Recordando que su madre le había ofrecido la casa Gilbert como si ya fuera suya, Matt sospechó que Fleur tenía razón. Su madre era, después de todo, sólo Hanover por matrimonio. Tenía que haber algo más que la vieja rencilla familiar para que los odiase tanto. ¿Y por qué estaban pasando los Gilbert por tantos problemas económicos? Llevaban mucho tiempo en el negocio y la finca era suya. ¿Qué había sido de su capital?
– Y eso es lo que tú quieres también, ¿verdad, Matt? -preguntó Fleur, interrumpiendo sus pensamientos-. Es lo que decías en la carta, que querías la custodia del niño.
No había furia en su voz, ni rabia. Lo había dicho con toda tranquilidad.
– Es lo que quería, sí.
– Si crees que estas reuniones van a ayudarte a conseguirla, te equivocas. Será mejor que hables con un abogado.
– Lo que yo quiero… Lo que quiero es lo mejor para mi hijo, nada más.
– Bueno, al menos los dos queremos lo mismo. Claro que si mi padre pudiera vender el granero, estaríamos ligeramente más igualados.

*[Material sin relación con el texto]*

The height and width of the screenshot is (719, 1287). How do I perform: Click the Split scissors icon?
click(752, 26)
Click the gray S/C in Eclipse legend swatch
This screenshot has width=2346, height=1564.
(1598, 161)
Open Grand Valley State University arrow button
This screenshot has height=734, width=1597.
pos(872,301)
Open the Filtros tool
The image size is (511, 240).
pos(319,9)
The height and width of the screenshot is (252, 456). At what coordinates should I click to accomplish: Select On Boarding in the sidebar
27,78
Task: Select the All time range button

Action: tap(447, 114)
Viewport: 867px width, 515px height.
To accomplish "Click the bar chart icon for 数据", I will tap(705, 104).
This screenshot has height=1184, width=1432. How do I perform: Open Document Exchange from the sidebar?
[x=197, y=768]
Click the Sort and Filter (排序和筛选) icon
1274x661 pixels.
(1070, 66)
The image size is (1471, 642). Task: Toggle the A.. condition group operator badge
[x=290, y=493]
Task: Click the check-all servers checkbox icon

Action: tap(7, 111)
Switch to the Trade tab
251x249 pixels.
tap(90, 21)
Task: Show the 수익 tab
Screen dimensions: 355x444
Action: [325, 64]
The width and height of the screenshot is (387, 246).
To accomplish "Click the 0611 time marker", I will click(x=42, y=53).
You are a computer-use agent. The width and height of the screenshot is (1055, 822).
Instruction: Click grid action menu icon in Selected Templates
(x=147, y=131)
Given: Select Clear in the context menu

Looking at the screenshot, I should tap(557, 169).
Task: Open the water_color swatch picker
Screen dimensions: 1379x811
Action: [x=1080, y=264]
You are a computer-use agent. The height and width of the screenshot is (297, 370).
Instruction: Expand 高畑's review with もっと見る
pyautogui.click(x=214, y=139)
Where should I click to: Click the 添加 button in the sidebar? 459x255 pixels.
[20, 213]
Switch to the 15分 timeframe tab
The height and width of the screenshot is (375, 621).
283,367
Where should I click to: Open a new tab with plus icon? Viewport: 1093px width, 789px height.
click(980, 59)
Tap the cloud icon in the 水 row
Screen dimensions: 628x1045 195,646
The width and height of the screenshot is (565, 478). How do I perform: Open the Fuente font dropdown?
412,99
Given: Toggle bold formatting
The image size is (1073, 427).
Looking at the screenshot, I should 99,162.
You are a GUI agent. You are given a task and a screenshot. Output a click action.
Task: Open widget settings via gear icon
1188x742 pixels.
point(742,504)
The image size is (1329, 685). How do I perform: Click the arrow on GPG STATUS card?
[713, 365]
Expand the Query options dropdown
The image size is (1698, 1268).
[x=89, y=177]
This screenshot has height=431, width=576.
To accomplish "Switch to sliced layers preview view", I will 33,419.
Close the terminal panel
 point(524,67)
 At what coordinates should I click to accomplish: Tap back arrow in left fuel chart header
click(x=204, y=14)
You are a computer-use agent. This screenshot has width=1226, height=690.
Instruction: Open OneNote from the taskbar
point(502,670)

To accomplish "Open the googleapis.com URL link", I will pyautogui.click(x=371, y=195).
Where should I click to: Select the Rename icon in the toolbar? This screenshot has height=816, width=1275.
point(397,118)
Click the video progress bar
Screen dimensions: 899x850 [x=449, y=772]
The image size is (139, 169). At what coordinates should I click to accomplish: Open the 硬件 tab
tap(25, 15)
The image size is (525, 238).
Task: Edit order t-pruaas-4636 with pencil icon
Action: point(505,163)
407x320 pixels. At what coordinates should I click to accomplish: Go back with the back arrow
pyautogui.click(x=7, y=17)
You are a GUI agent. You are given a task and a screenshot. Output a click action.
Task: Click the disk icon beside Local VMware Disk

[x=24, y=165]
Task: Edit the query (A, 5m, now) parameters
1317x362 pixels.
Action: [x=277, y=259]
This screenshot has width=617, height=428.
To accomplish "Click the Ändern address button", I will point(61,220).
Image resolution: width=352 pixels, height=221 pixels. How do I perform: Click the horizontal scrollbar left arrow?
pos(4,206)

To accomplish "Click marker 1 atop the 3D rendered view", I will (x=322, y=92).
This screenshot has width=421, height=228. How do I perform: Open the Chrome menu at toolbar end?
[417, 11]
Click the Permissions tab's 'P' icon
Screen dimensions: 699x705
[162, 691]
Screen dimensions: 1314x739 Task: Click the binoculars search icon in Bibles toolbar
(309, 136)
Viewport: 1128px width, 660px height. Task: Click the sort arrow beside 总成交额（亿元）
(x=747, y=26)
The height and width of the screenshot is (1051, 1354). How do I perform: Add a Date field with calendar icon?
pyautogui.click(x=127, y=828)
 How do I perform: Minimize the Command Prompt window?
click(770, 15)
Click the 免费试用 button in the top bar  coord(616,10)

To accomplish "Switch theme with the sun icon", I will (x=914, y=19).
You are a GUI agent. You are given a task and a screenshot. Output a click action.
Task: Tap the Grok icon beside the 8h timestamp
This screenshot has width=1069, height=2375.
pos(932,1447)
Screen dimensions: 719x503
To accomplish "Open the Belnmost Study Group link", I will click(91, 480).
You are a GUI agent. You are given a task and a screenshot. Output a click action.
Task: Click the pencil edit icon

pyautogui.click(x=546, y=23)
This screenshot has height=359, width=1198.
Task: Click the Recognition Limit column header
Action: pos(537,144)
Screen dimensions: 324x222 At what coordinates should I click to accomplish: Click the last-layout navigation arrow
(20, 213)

– Lo siento, Fleur. En eso no puedo ayudarte. Mi madre tiene planes para ese granero.
– ¿Perdona? ¿Planes, qué planes? El granero es de mi padre.
– Pero ella quiere convertirlo en un restaurante.
– ¿Qué?
– Cuando tengáis que declararos en bancarrota, lo comprará. Y barato, ahora que han calificado el terreno como rústico.
– Antes lo quemo -replicó Fleur.
– Dime cuándo y te prestaré una caja de cerillas. Contigo en la cárcel por pirómana, la custodia de Tom sería para mí una cuestión de días.
– Por favor… cualquiera se daría cuenta de que ese granero ha sido usado como lugar de encuentro para dos amantes. Con ese sofá viejo, la cama de paja… alguien podía haberse dejado la lámpara encendida… una lámpara que caería al suelo en un momento de pasión… Sabes lo que quiero decir, ¿verdad?